## Provided entries
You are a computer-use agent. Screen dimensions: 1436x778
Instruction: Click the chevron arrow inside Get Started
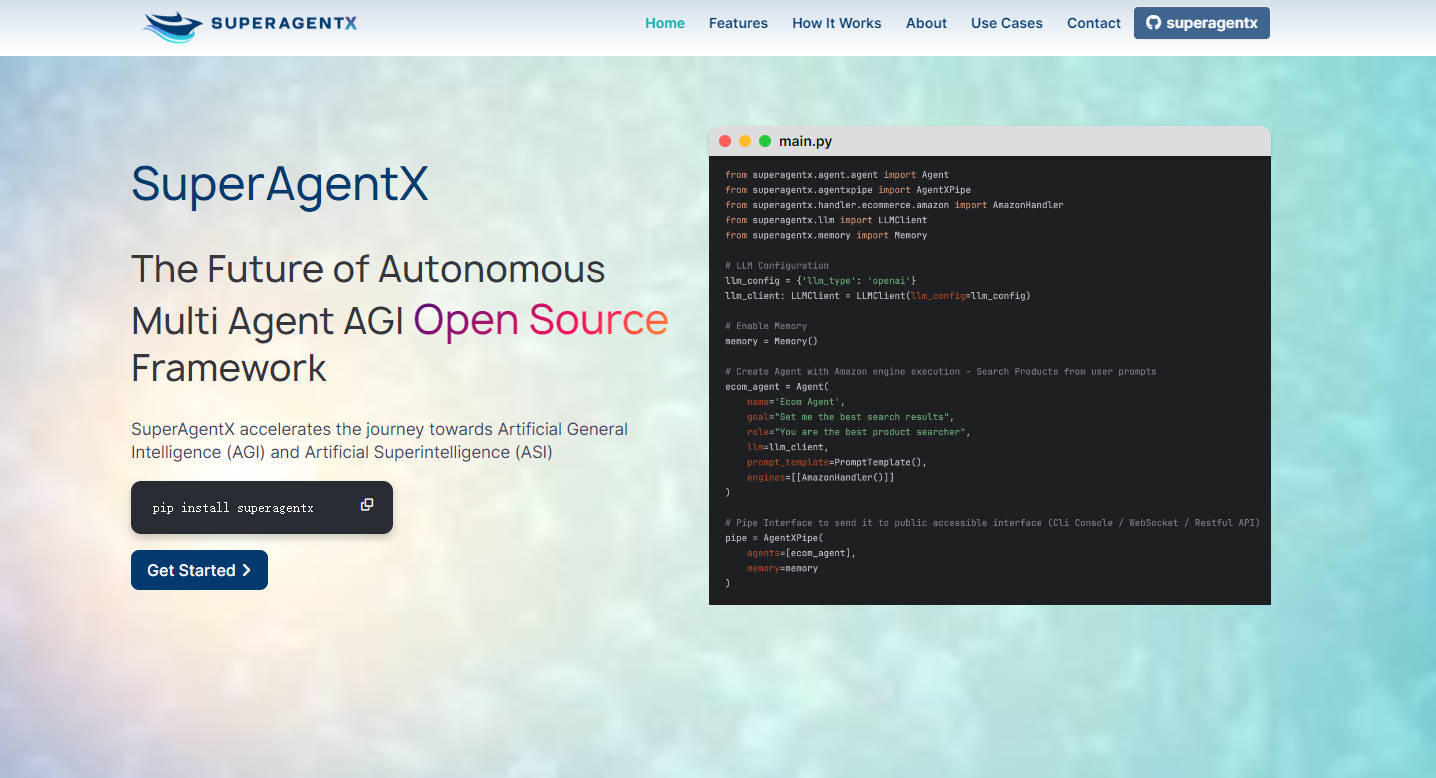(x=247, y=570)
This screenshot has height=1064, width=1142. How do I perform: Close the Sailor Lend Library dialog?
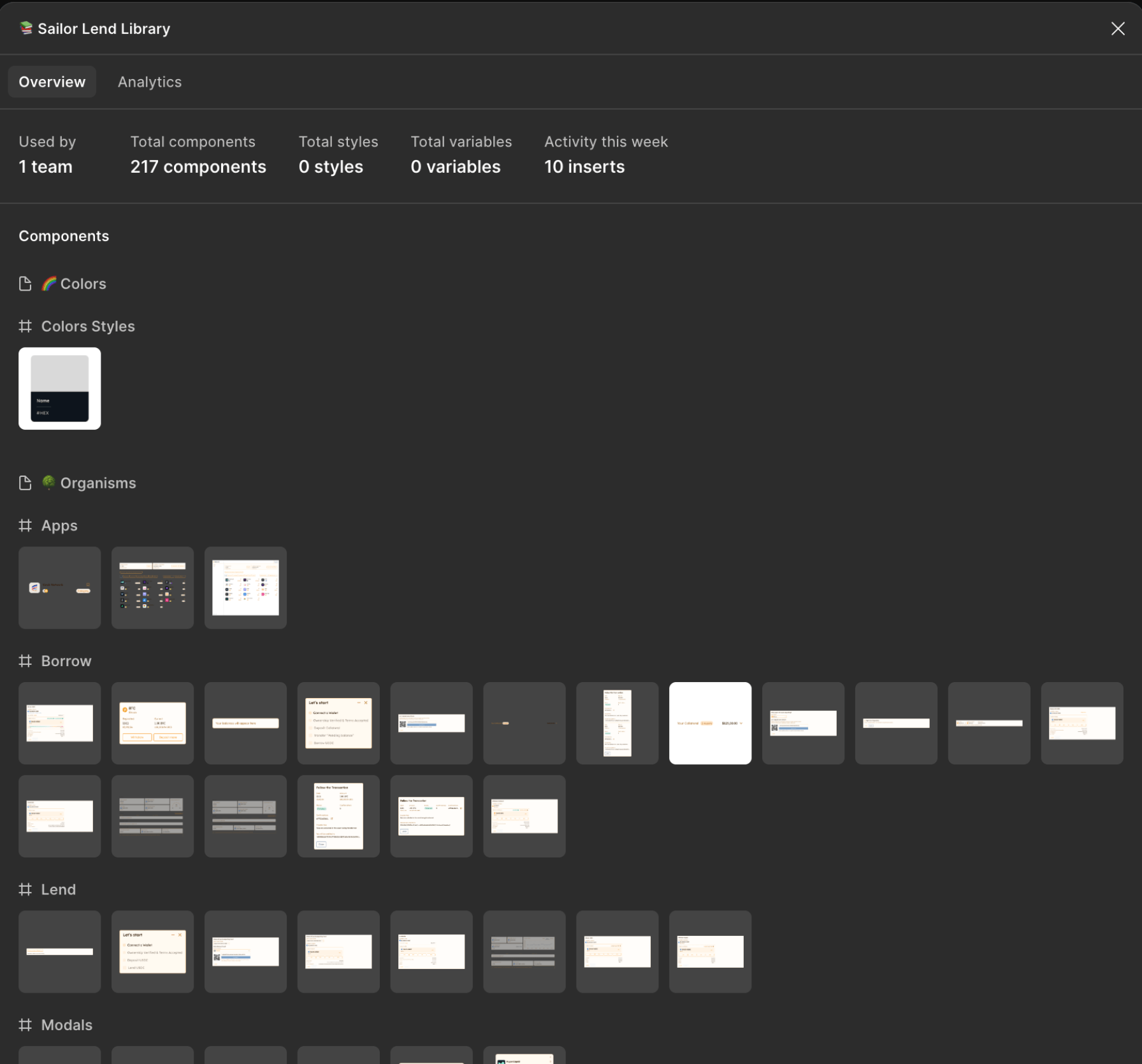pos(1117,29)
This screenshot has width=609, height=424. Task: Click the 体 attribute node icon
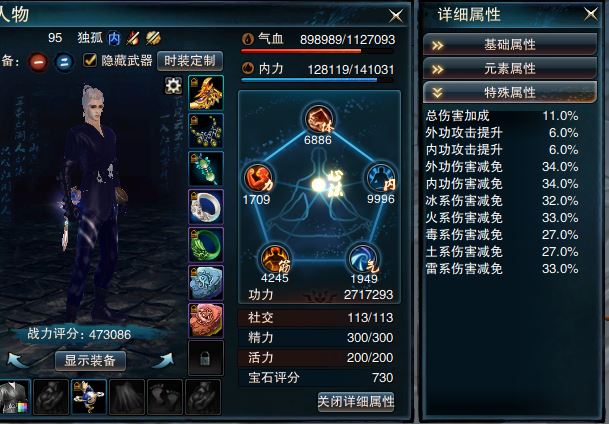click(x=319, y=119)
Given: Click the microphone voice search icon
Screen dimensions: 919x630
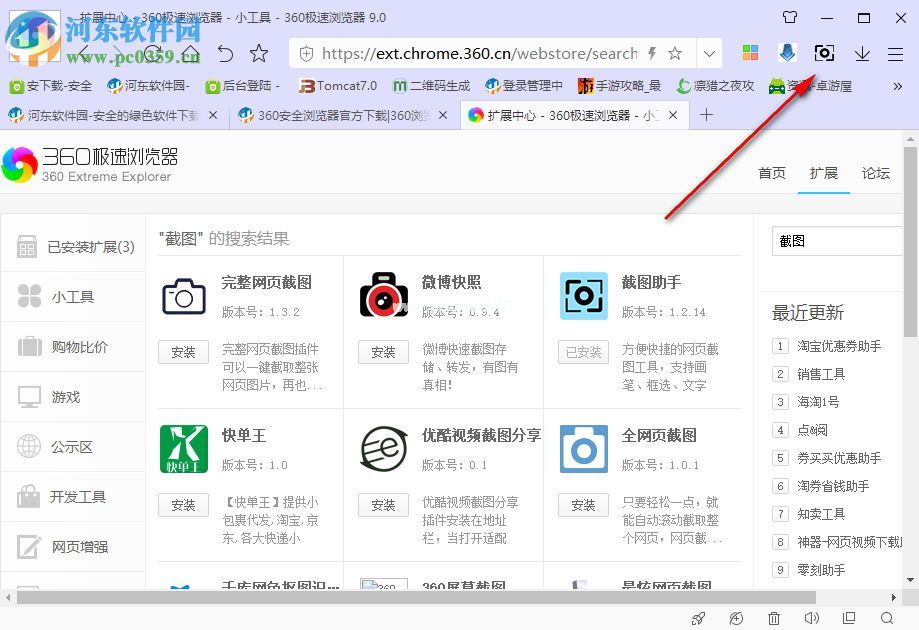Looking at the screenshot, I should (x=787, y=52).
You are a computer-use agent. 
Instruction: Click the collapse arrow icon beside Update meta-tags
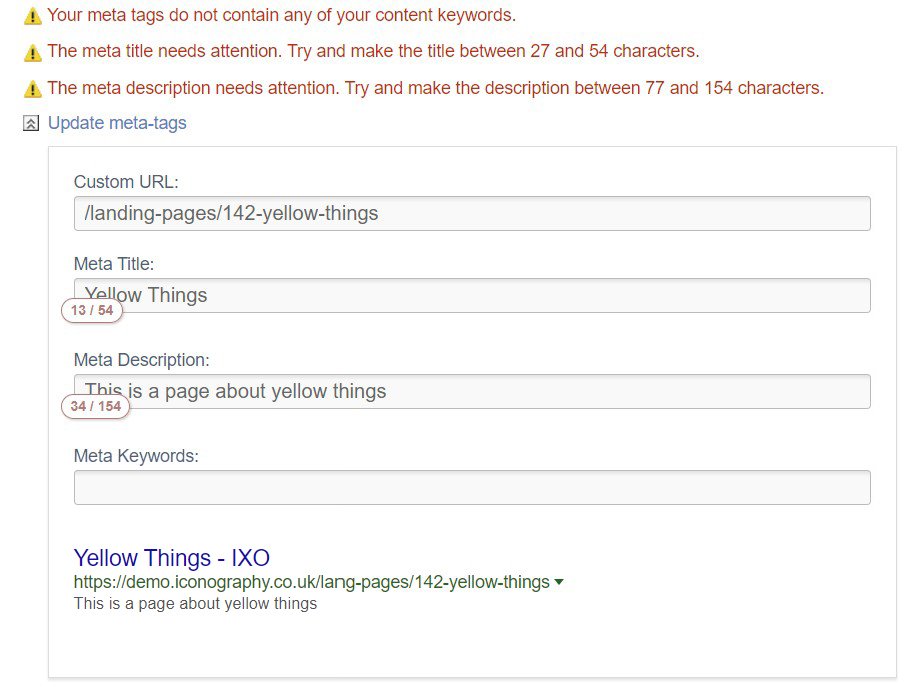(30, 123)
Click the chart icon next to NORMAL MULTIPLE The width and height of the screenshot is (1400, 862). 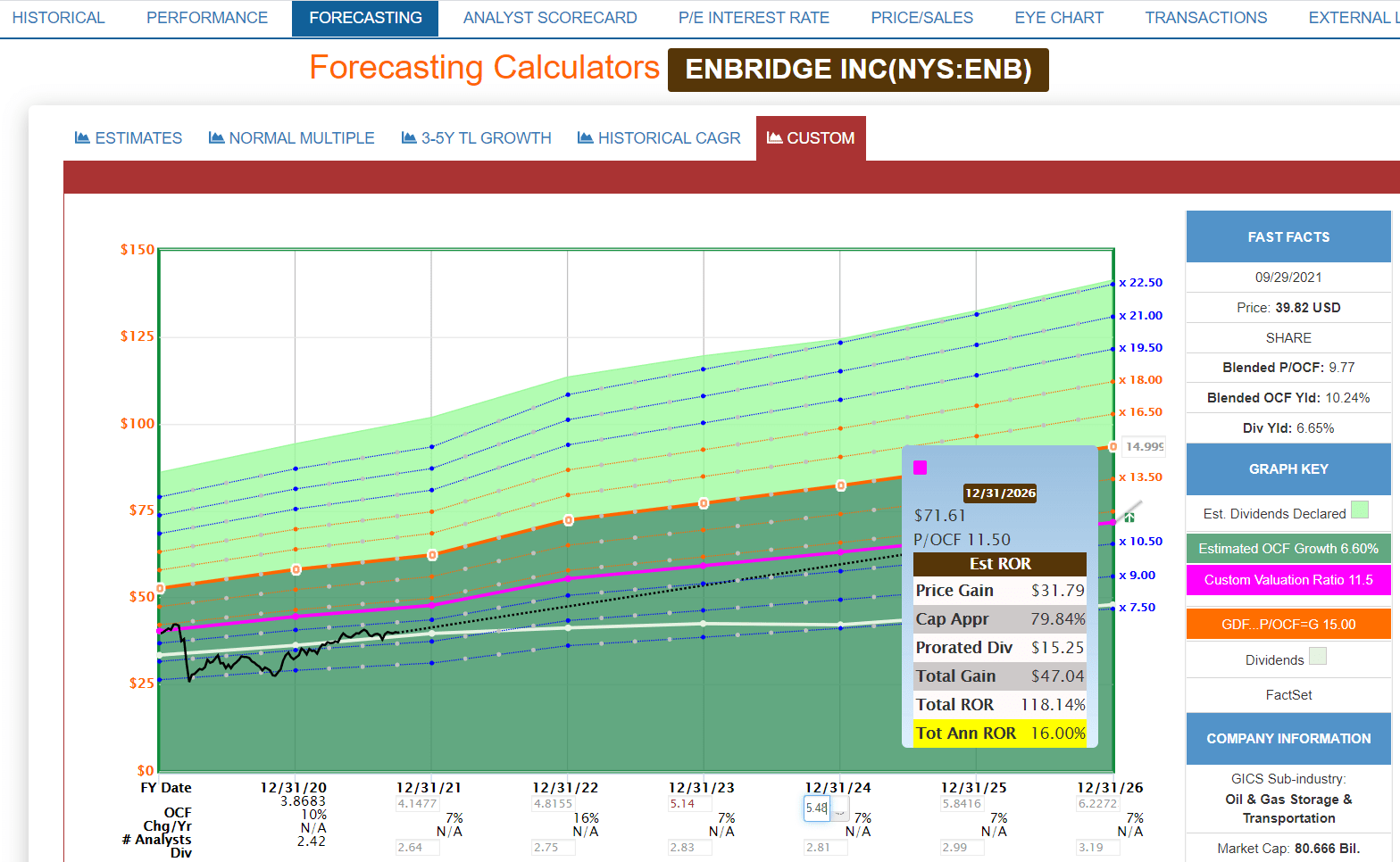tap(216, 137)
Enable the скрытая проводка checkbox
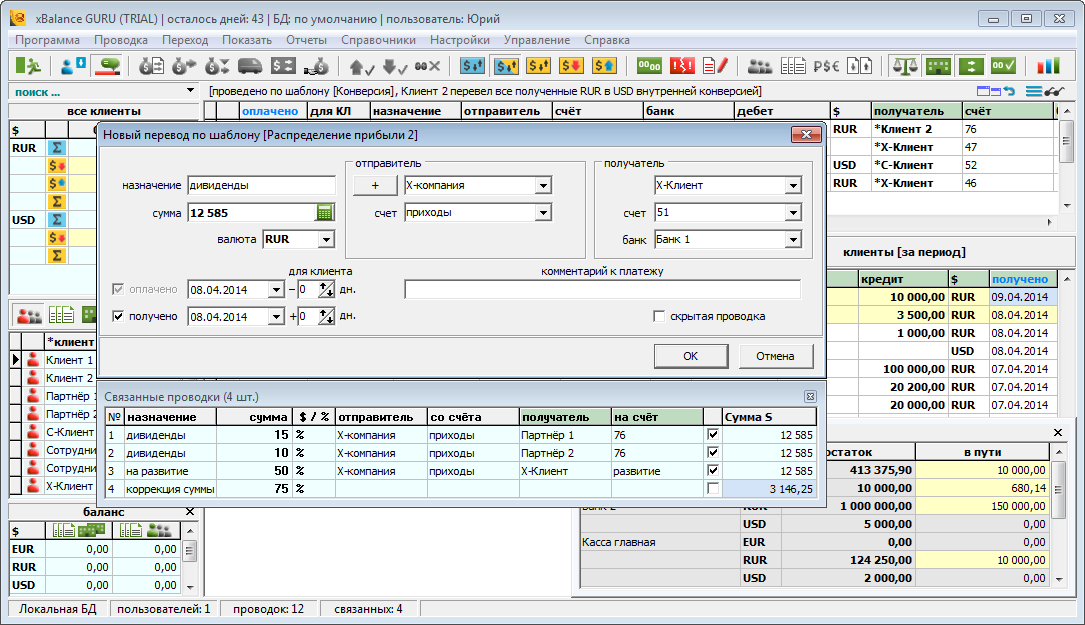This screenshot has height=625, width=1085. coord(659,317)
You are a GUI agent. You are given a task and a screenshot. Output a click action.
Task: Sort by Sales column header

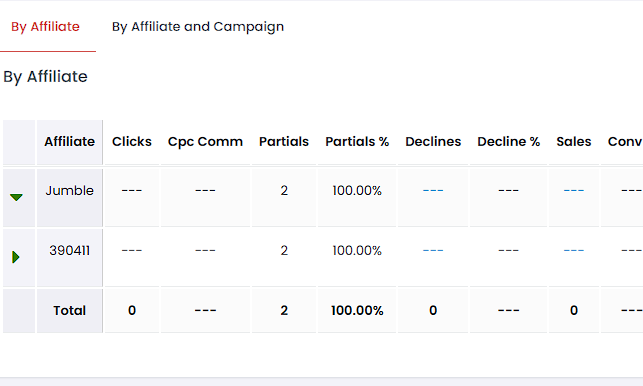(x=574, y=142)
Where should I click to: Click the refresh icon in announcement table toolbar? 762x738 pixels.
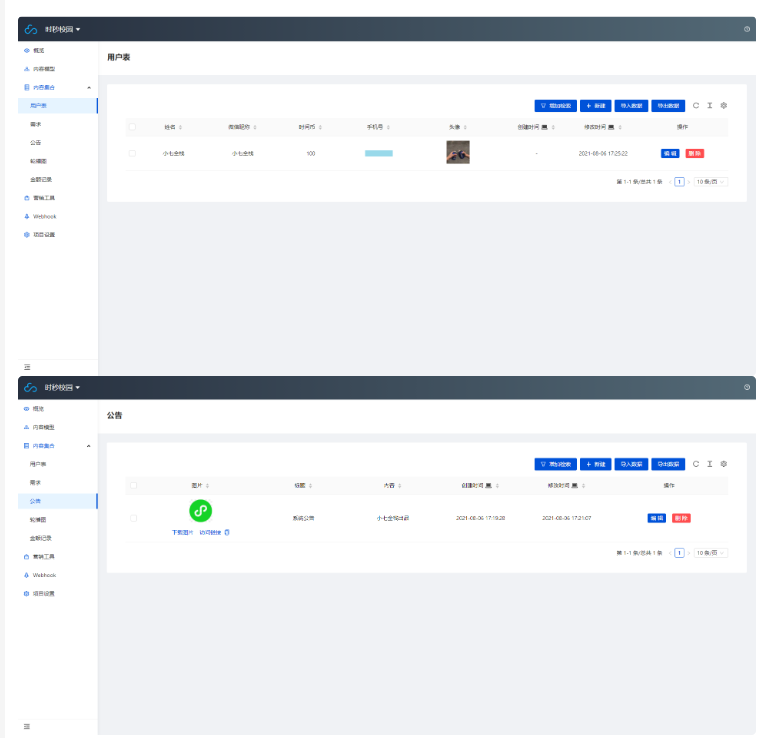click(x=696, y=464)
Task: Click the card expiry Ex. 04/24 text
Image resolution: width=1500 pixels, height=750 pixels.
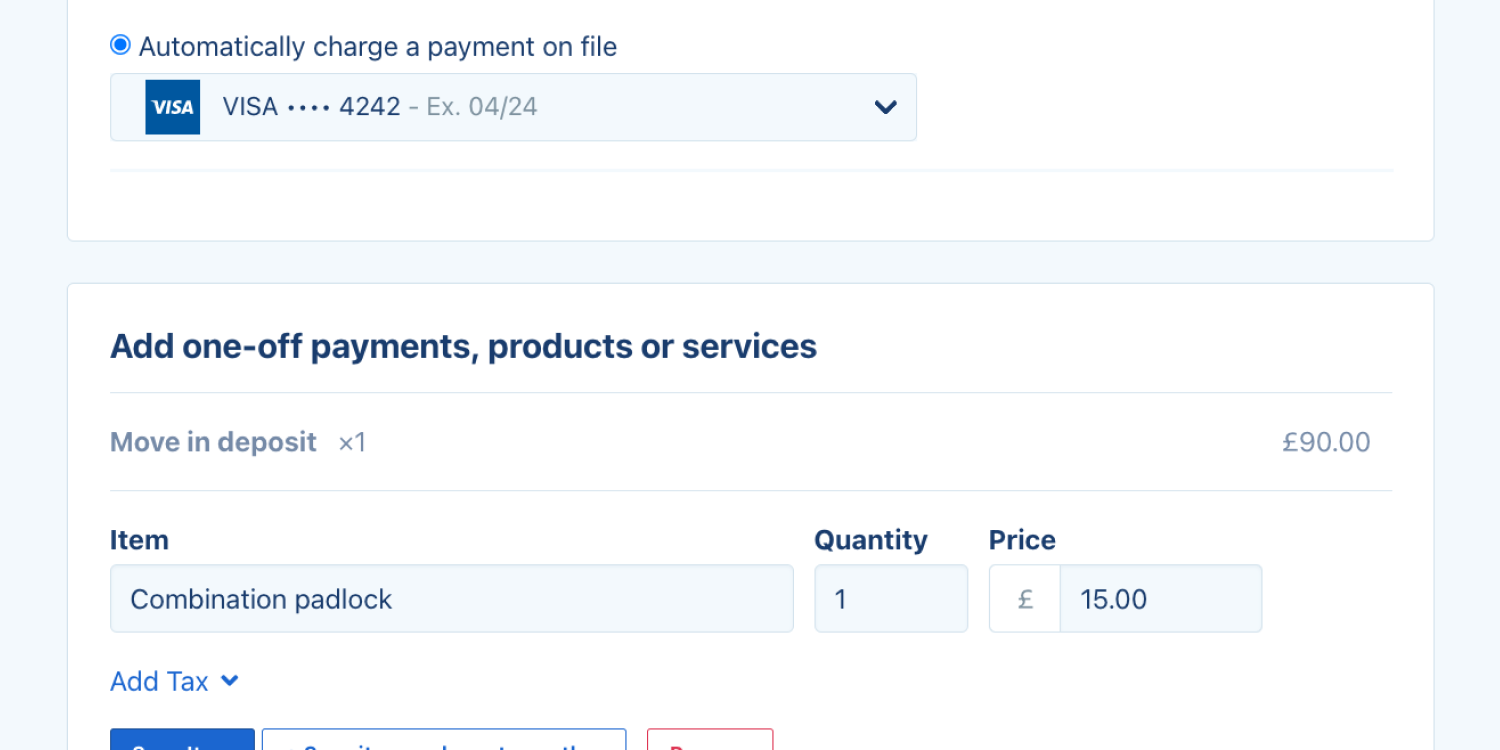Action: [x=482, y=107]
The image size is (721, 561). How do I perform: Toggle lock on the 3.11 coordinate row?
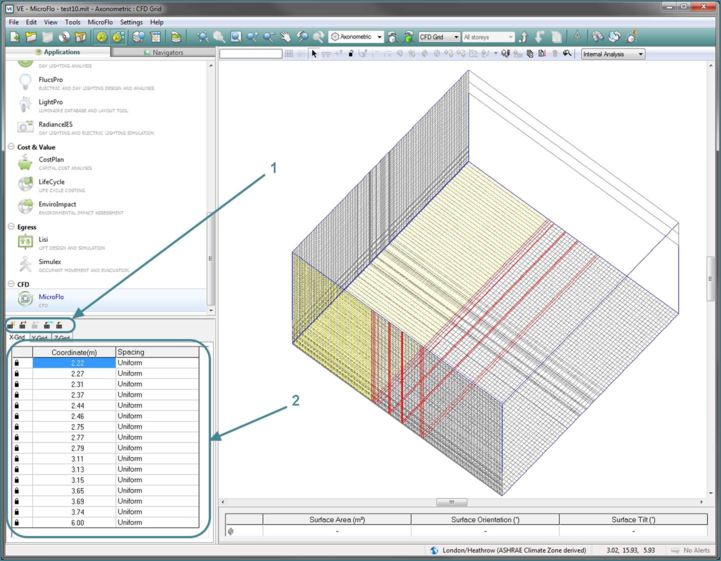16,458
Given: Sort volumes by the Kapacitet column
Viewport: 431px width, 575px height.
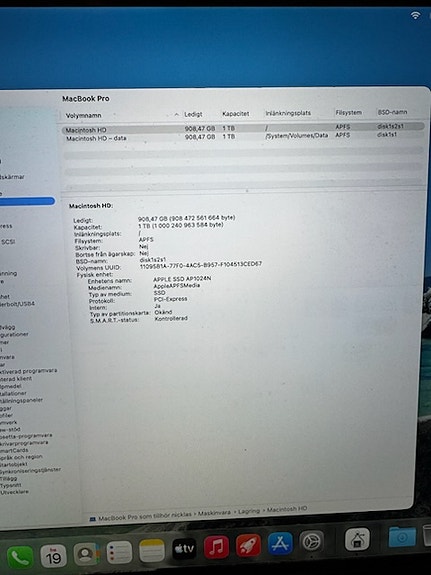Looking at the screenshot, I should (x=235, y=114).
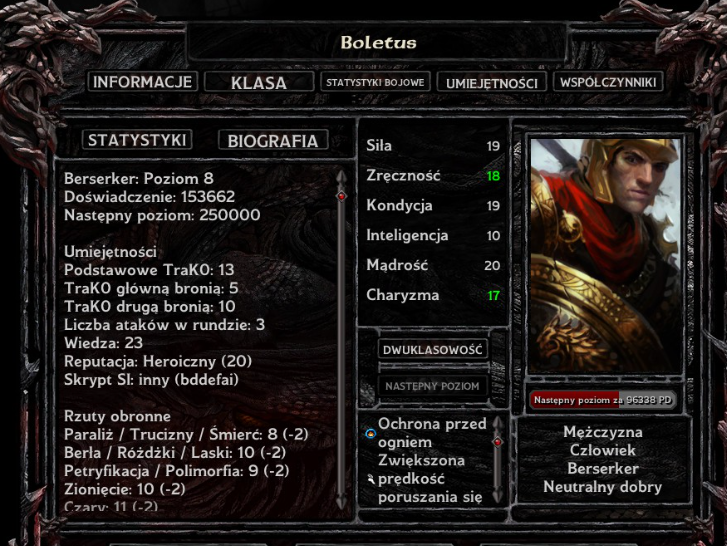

## Directions
The lines to repeat start at the one holding "Where should I" and run through the last line of the records above; write them out exactly, both ends included, but not the pictures.

## Answer to this problem
Where should I click to: Click the refresh icon in announcement table toolbar? 762x738 pixels.
click(x=696, y=464)
Task: Click the card expiry Ex. 04/24 text
Image resolution: width=1500 pixels, height=750 pixels.
Action: [x=482, y=107]
The image size is (721, 561). How do I perform: Toggle lock on the 3.11 coordinate row?
16,458
Given: Sort volumes by the Kapacitet column
Viewport: 431px width, 575px height.
Looking at the screenshot, I should (x=235, y=114).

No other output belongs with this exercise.